A Syringe is filled with a solution of viscosity n=1.75x10^-3 pa s. The plunger of syringe has cross sectional area 9 x 10^-5 m^2. The needle has length 30mm and internal radius 3 x 10^-4 m. Intravenous pressure in patient is 2.0 kPa. What force must be applied to plunger of the syringe to inject 2ml solution intravenously in 3 seconds?
To find the force required to inject the solution intravenously, we can use the equations related to fluid mechanics. Let's break down the problem into steps:
Step 1: Find the flow rate of the solution
To find the flow rate, we can use Poiseuille's Law, which relates the flow rate (Q) through a cylindrical tube to the pressure difference (∆P) and the viscosity (η) of the fluid, as well as the dimensions of the tube.

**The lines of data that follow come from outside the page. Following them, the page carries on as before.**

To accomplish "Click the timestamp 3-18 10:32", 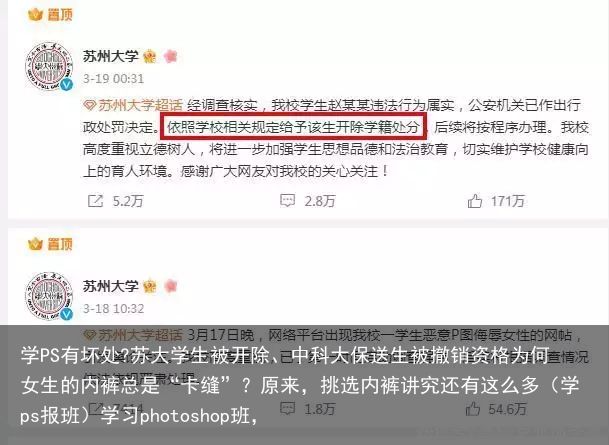I will point(113,309).
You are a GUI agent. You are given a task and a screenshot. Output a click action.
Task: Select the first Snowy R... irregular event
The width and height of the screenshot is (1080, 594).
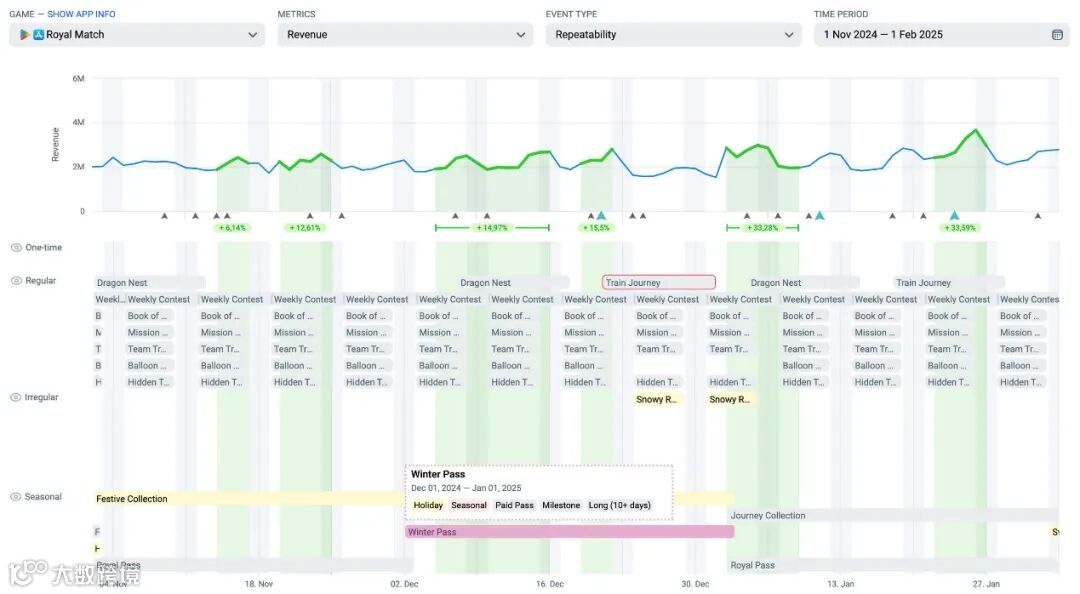tap(656, 399)
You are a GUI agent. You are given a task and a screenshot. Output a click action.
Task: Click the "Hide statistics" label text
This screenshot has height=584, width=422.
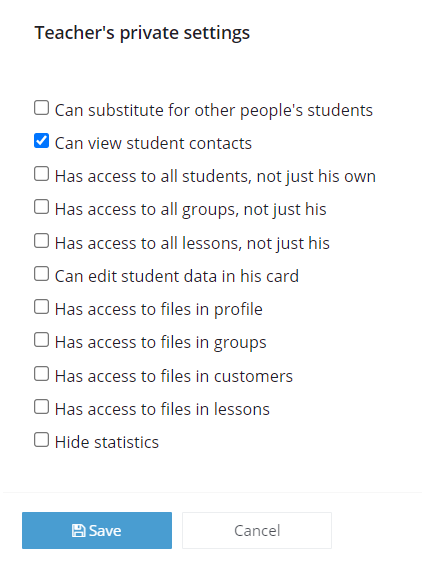coord(107,442)
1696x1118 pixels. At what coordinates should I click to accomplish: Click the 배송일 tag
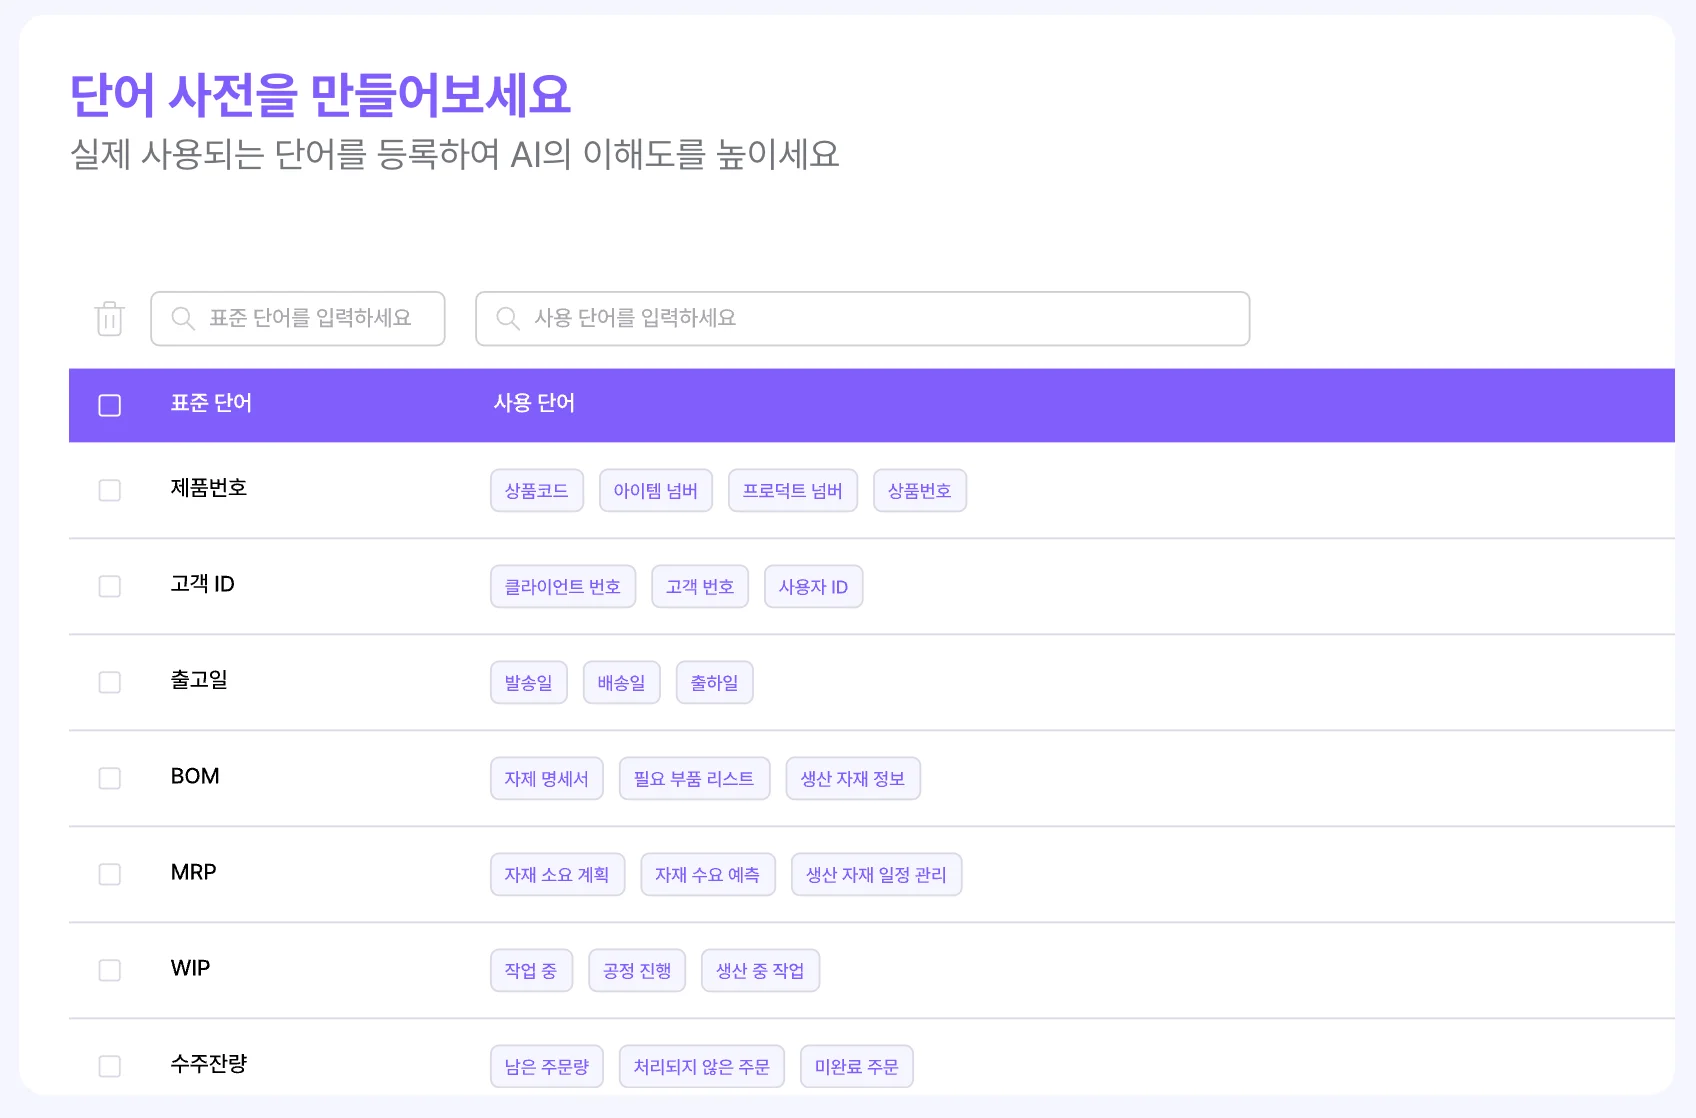click(621, 683)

The formula for flow rate is as follows:
Q = (π * ∆P * r^4) / (8 * η * L)
where:
Q = flow rate of the solution (in m^3/s)
∆P = pressure difference across the needle (in Pa)
r = radius of the needle (in meters)
η = viscosity of the solution (in Pa s)
L = length of the needle (in meters)
We need to convert the given 2 ml of the solution to m^3:
2 ml = 2 x 10^-6 m^3
Next, we need to convert the length of the needle from mm to meters:
Length of needle = 30 mm = 30 x 10^-3 m
Now we can substitute the given values into the formula to find the flow rate of the solution.
Step 2: Find the force required to inject the solution
The force required to inject the solution can be calculated using the following formula:
Force = Pressure x Area
where:
Force = force required to inject the solution (in N)
Pressure = intravenous pressure in the patient (in Pa)
Area = cross-sectional area of the syringe's plunger (in m^2)
We need to convert the given 2 ml of the solution to m^3:
2 ml = 2 x 10^-6 m^3
Next, we substitute the given values into the formula to find the force required to inject the solution.
Now, let's calculate the values step by step:
Step 1: Calculate the flow rate of the solution
Given:
∆P = 2.0 kPa = 2.0 x 10^3 Pa
r = 3 x 10^-4 m
η = 1.75 x 10^-3 Pa s
L = 30 x 10^-3 m
Using the formula:
Q = (π * ∆P * r^4) / (8 * η * L)
Q = (π * (2.0 x 10^3 Pa) * (3 x 10^-4 m)^4) / (8 * (1.75 x 10^-3 Pa s) * (30 x 10^-3 m))
Calculate Q using the given values.
Step 2: Calculate the force required to inject the solution
Given:
Pressure = 2.0 kPa = 2.0 x 10^3 Pa
Area = 9 x 10^-5 m^2
Using the formula:
Force = Pressure * Area
Substitute the given values into the formula and calculate the force required.
Note: Make sure to convert all units to SI units before performing calculations to ensure consistency and accuracy.
I hope this helps! Let me know if you have any further questions.